12-year journey into ‘Boyhood’

Richard Linklater’s “Boyhood” may be why the movies were invented.

Twelve years in the making, the film is simply a fictional record of one average American boy as he ages from 6 to 18. Of course, there’s nothing simple about this. The boy is named Mason and he’s played by a Texas kid named Ellar Coltrane. He’s a baby-cheeked dreamer when “Boyhood” begins and when it ends — the better part of three hours and more than a decade later — he has matured into a rangy, self-possessed adult on the verge of his own life.

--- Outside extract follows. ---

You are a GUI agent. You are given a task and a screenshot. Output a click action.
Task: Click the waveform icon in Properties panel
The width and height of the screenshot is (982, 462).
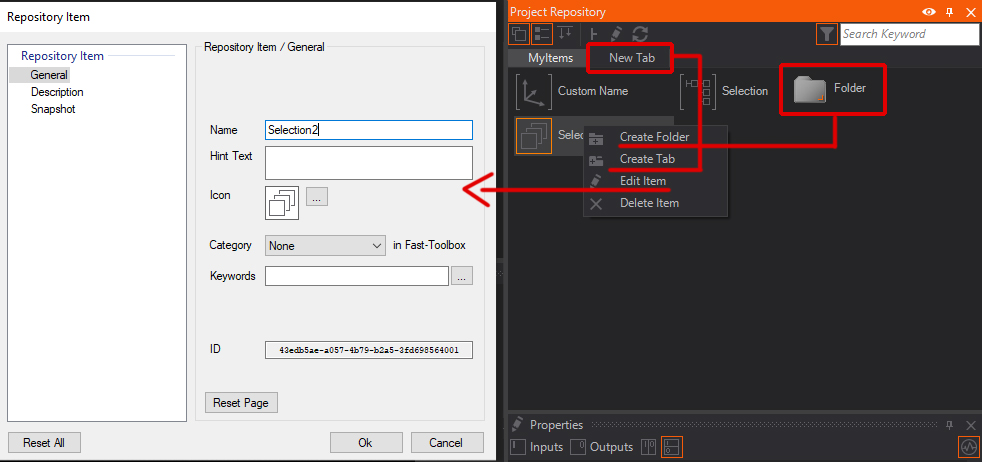[967, 447]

You could call the movie “Before ‘Before Sunrise,’ ” especially since Ethan Hawke is on hand as Mason’s feckless dad, very much a close cousin to Jesse of Linklater’s “Before” trilogy. “Life Itself” might also make a good title if it weren’t already taken. But neither of those gets to the quiet, unassailable profoundness of what the director and his cast have achieved here.

“Boyhood” is microscopic and macrocosmic at the same time. It follows the minutiae of Mason’s daily world while observing what it’s like to come of age in America at the turn of the millennium. It mutely chronicles how families break and reassemble while standing far enough back from the whole parade to ponder, with a joy that’s indistinguishable from sadness, how quickly it all goes and how small and ineffably large our lives are.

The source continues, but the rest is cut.